Please reproduce word for word the part of the falls prevention text below, starting at "Falls champions forums" and ending at "of falls frequency.".

--- Extracted text ---

Falls prevention 2013/2014

The charge nurse managers have worked with the associate director of nursing to improve our falls audit system, including increasing the frequency of audits, creating a falls audit database with electronic reporting software to speed up the analysis and reporting of results (see falls audit results below) ,and improving the way audit results are displayed on quality boards.

Falls audit results
Falls audit results

The charge nurse managers are taking a key leadership role in monitoring falls prevention on the wards, investigating all falls and identifying things we can do to stop falls from happening in the future, and educating other staff, patients and their families about the importance of falls prevention and what they can do to help. We are focusing on making sure we consistently apply our falls prevention measures - by consistently assessing falls risk and consistently applying falls prevention measures when they are needed.

Falls champions forums

Phase Two of a Falls Prevention Programme has been completed. This phase of the programme focused on reducing the risk of falls with serious harm. Key interventions included the redesign of the falls risk assessment and care plan and its implementation, and the design and implementation of a post fall checklist to be completed by the nurse immediately post a fall. The aim of the checklist is to identify specific issues which need to be addressed to prevent further falls, and to improve the quality of investigation of falls. Wards are using a Falls Safety Cross to raise awareness of falls frequency.

--- Extracted data ---

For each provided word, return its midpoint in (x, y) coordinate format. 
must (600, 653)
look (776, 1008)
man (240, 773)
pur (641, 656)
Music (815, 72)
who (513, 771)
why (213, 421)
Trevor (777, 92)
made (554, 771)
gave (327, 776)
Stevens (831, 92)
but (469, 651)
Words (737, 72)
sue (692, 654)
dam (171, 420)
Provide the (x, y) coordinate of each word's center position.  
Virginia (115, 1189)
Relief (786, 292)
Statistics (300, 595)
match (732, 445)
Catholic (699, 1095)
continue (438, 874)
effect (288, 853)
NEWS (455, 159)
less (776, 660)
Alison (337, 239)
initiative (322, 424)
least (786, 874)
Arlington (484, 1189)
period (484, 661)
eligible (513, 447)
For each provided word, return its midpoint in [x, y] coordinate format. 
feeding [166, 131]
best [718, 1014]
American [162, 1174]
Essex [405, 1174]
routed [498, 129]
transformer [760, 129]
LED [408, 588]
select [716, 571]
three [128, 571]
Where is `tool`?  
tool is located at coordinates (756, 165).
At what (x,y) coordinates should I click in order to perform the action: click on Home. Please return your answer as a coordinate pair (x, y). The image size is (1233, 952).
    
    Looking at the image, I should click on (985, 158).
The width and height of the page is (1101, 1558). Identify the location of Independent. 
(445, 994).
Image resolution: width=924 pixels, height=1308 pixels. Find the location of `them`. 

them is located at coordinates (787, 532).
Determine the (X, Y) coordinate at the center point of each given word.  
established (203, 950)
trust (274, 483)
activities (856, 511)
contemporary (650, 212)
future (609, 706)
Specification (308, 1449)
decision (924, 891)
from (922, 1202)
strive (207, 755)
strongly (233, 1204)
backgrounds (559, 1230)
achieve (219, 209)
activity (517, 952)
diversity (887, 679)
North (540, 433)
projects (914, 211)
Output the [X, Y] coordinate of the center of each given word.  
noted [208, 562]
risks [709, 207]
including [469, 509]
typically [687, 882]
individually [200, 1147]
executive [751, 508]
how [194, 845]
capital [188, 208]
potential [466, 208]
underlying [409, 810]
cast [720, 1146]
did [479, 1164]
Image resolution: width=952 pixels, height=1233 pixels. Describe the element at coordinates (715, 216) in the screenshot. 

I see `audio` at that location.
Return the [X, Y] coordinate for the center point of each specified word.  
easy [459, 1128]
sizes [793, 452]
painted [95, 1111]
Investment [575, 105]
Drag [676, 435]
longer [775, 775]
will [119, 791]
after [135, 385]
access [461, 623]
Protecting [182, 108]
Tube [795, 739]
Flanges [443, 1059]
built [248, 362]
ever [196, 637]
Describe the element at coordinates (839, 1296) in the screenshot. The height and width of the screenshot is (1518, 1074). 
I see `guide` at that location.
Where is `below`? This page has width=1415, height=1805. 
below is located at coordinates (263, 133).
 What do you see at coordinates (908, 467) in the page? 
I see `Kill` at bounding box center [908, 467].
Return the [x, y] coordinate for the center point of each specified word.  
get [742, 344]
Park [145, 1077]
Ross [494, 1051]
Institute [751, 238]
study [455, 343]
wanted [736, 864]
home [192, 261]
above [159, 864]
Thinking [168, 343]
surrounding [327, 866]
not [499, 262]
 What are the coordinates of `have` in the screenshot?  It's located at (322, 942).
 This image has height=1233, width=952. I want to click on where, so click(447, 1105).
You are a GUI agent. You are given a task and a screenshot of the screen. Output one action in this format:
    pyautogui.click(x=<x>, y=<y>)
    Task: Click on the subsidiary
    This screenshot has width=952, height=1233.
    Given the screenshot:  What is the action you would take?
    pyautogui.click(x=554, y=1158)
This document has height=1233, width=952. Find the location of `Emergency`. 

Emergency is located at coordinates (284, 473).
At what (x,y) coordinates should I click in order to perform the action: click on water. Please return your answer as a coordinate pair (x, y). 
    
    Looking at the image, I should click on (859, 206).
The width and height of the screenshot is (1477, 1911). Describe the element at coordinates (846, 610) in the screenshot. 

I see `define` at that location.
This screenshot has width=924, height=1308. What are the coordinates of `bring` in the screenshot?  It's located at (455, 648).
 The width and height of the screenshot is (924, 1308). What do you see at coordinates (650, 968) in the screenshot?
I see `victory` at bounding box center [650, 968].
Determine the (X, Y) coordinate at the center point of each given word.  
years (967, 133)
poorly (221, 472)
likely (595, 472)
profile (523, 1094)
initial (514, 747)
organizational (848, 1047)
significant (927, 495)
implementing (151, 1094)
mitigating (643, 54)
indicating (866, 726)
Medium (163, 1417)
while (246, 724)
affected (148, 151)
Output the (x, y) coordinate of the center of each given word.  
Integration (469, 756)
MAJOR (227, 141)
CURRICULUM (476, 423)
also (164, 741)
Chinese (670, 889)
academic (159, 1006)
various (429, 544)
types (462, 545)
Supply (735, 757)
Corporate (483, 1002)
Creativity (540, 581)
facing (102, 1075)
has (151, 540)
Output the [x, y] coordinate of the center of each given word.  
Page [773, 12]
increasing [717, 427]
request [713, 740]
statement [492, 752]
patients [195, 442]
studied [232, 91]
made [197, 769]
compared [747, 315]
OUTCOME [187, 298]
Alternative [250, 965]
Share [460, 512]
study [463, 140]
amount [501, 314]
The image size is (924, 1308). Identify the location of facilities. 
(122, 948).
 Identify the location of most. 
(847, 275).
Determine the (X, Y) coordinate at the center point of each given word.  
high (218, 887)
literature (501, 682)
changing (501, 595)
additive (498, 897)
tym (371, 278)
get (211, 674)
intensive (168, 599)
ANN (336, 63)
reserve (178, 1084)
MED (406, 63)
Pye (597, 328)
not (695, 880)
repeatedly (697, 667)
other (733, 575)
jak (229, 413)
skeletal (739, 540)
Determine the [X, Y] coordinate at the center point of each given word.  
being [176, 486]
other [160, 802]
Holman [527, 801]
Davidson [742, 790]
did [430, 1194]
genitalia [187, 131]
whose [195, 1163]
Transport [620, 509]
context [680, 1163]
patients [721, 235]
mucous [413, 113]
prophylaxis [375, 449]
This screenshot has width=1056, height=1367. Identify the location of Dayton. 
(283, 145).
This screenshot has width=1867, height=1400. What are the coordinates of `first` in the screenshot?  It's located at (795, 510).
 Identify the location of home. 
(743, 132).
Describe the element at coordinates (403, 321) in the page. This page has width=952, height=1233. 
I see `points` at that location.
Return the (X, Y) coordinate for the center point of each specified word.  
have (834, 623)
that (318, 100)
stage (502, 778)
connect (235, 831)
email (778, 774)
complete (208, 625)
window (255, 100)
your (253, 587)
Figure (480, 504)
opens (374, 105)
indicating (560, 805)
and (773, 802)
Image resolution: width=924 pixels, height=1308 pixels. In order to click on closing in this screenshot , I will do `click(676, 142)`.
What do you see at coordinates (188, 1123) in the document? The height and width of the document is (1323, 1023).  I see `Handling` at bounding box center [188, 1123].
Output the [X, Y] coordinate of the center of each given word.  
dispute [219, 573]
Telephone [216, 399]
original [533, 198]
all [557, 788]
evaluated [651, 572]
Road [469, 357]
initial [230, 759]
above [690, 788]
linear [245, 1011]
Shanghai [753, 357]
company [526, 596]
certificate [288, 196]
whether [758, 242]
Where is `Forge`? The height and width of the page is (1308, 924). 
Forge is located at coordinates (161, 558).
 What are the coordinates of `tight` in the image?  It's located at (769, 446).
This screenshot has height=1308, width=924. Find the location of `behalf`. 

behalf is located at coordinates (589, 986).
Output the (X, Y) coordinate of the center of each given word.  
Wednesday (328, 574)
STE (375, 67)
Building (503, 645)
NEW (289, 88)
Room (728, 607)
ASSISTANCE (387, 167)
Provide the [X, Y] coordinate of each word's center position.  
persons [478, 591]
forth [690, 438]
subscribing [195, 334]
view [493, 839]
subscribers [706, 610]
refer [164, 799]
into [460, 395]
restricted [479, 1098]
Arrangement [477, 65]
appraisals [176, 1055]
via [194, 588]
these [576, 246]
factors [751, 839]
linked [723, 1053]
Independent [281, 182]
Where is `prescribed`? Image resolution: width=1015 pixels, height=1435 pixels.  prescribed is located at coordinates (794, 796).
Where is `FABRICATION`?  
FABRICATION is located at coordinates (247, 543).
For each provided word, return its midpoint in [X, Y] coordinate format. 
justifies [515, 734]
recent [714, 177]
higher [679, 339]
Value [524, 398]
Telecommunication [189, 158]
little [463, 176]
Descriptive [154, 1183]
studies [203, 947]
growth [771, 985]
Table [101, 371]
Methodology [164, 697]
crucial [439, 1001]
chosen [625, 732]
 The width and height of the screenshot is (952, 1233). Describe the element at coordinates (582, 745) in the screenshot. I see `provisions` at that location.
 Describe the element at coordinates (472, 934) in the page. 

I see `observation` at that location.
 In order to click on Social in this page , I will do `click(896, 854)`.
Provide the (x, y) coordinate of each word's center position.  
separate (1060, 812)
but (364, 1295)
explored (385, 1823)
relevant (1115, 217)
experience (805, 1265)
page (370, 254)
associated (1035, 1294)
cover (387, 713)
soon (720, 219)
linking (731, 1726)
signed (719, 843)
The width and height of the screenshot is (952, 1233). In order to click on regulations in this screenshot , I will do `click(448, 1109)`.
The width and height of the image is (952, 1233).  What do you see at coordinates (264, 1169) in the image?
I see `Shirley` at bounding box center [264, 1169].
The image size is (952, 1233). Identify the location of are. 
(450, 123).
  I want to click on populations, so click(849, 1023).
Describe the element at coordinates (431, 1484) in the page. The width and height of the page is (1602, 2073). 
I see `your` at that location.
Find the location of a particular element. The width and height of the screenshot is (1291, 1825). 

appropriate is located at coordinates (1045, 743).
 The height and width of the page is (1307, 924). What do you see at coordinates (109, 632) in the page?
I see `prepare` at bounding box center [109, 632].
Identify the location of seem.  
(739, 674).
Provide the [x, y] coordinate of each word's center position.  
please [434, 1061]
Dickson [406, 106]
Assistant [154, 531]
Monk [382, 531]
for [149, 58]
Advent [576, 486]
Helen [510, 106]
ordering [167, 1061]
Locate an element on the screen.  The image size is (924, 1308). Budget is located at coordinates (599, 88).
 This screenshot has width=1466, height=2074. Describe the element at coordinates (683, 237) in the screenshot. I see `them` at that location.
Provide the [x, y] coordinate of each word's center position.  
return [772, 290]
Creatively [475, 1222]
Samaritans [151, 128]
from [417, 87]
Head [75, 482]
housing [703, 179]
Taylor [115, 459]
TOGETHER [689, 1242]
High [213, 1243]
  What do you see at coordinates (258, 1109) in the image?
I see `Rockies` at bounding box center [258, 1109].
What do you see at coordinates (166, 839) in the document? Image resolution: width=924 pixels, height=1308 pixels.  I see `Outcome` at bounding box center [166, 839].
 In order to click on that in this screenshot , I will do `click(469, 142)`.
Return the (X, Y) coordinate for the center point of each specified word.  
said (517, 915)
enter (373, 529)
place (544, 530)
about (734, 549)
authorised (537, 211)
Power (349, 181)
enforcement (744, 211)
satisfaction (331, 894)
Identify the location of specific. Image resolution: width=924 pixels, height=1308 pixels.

---

● Answer to this task
Falls champions forums

Phase Two of a Falls Prevention Programme has been completed. This phase of the programme focused on reducing the risk of falls with serious harm. Key interventions included the redesign of the falls risk assessment and care plan and its implementation, and the design and implementation of a post fall checklist to be completed by the nurse immediately post a fall. The aim of the checklist is to identify specific issues which need to be addressed to prevent further falls, and to improve the quality of investigation of falls. Wards are using a Falls Safety Cross to raise awareness of falls frequency.